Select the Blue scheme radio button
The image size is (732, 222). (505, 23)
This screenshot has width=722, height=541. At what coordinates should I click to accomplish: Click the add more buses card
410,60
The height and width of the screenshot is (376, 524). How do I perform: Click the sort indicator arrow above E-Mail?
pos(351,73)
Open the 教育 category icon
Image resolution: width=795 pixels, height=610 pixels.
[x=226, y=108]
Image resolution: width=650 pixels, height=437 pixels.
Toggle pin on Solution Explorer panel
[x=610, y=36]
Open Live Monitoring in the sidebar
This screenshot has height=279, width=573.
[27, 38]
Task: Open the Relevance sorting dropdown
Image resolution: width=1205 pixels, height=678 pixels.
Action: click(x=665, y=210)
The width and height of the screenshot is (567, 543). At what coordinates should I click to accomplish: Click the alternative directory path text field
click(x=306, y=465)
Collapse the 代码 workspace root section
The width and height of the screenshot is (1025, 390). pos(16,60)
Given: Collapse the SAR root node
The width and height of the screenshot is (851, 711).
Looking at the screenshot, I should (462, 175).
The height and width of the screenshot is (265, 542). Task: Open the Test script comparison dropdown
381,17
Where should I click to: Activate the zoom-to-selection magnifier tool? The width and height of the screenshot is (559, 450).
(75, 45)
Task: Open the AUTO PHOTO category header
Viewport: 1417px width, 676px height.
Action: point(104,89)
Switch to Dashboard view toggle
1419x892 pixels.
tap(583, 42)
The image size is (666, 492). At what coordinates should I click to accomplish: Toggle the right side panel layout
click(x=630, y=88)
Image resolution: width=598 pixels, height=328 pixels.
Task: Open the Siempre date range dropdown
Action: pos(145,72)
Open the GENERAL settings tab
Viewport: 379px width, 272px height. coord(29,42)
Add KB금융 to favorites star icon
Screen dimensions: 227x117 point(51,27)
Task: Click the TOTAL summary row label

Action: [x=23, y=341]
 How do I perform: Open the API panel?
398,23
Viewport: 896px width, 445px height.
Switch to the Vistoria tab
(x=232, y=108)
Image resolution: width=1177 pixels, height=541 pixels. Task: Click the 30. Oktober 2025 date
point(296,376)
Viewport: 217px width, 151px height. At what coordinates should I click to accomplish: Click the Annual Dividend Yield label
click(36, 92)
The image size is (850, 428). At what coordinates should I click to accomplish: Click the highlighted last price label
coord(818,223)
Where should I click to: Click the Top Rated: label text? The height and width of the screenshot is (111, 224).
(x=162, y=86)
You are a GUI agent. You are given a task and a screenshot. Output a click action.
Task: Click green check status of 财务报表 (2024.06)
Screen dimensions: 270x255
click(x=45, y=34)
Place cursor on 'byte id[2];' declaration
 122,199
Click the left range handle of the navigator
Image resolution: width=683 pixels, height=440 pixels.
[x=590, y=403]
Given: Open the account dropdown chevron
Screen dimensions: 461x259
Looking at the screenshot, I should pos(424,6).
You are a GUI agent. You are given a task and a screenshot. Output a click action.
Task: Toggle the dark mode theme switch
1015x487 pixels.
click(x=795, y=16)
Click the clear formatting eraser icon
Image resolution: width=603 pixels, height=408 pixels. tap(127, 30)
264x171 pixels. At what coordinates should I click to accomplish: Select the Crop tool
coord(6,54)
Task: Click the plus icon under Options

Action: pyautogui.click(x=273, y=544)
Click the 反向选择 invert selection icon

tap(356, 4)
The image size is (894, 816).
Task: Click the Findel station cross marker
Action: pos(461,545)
= = = = =
» **ASSIGNMENT**
Out of the data above, set down the lines from the one with "Toggle pin on Solution Explorer panel" to the one with "Given: Collapse the SAR root node", both included, exactly as written and with no additions.

» **RESPONSE AREA**
Toggle pin on Solution Explorer panel
[x=610, y=36]
Open Live Monitoring in the sidebar
This screenshot has height=279, width=573.
[27, 38]
Task: Open the Relevance sorting dropdown
Image resolution: width=1205 pixels, height=678 pixels.
Action: click(x=665, y=210)
The width and height of the screenshot is (567, 543). At what coordinates should I click to accomplish: Click the alternative directory path text field
click(x=306, y=465)
Collapse the 代码 workspace root section
The width and height of the screenshot is (1025, 390). pos(16,60)
Given: Collapse the SAR root node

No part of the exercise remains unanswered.